*** Block opens ***
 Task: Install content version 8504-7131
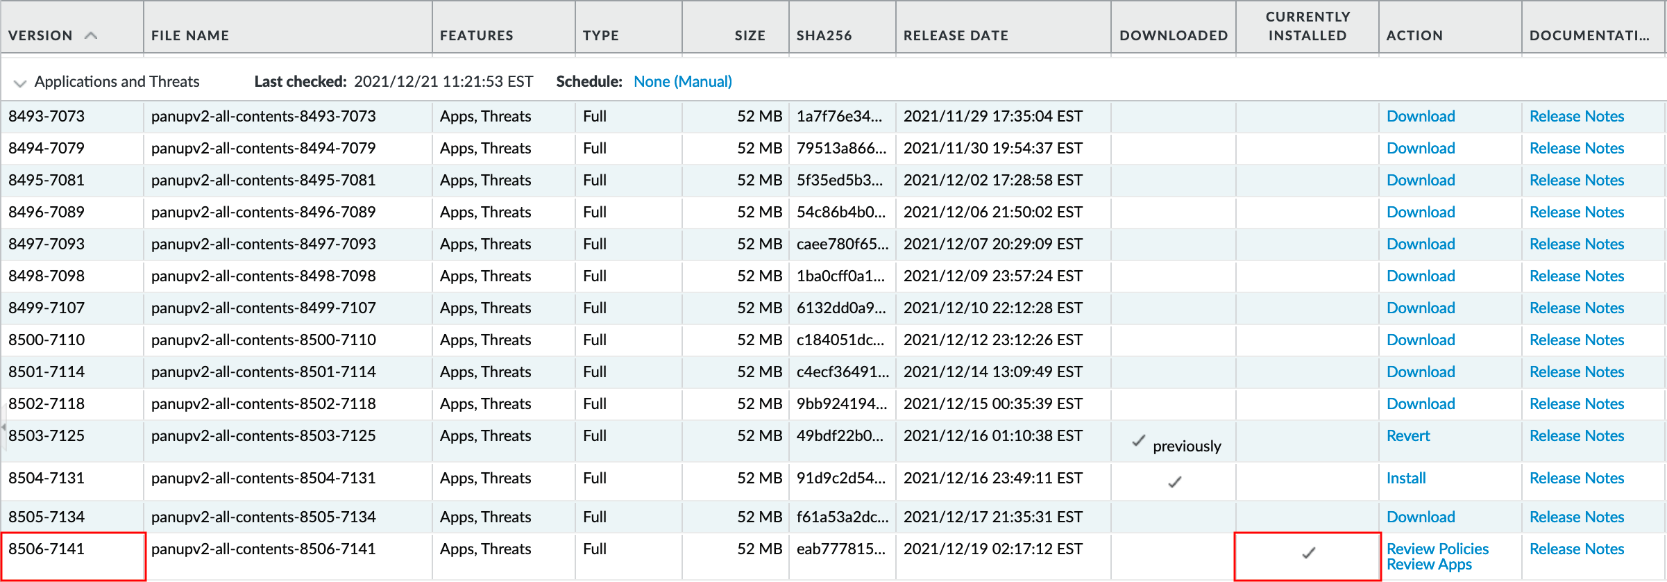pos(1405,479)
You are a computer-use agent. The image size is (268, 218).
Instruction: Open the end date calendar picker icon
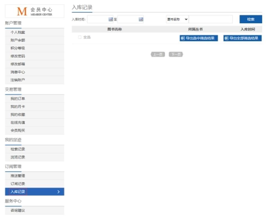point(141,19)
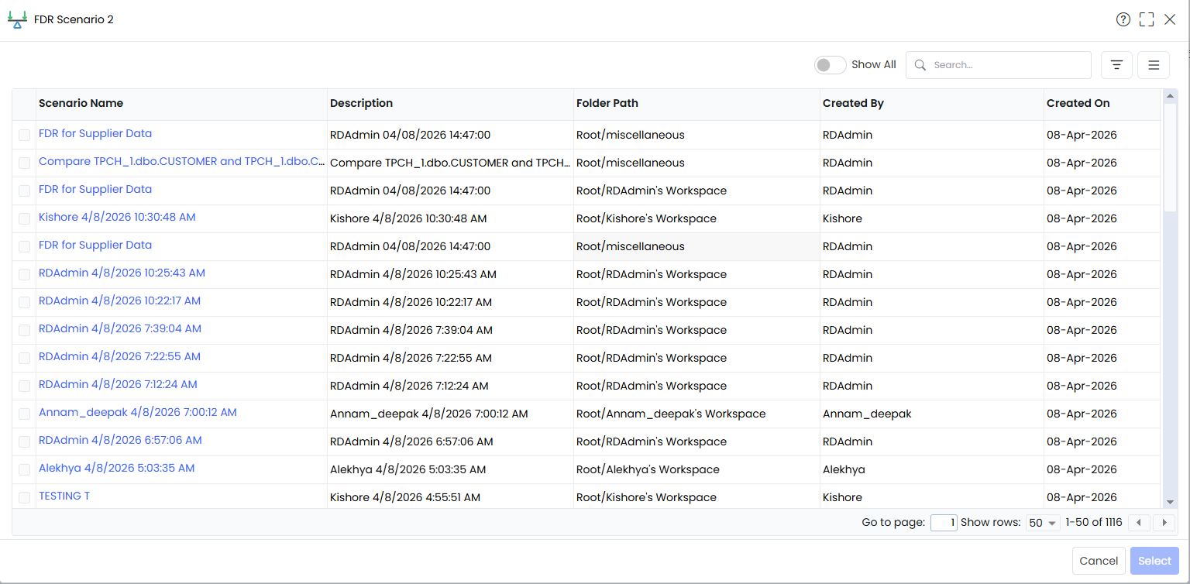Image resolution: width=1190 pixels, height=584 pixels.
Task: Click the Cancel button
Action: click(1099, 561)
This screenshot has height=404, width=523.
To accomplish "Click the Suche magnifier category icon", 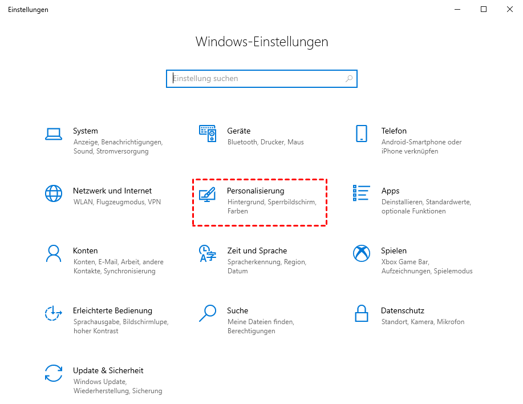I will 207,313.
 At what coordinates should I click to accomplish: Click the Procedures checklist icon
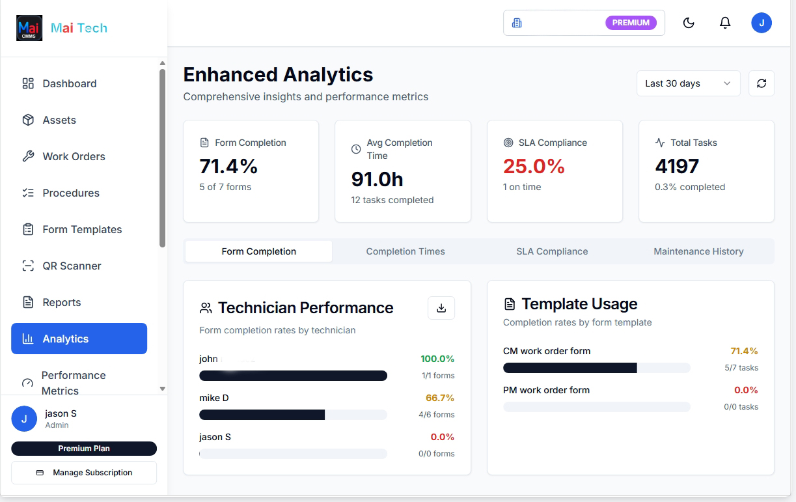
*** Block closes ***
(What the exercise asks): Each line from the top of the records through the one containing "You are a computer-use" needs to be transcribed exactly, without pictures.

(Solution to this exercise):
 Task: Install content version 8504-7131
pos(1405,479)
You are a computer-use agent. The image size is (268, 218).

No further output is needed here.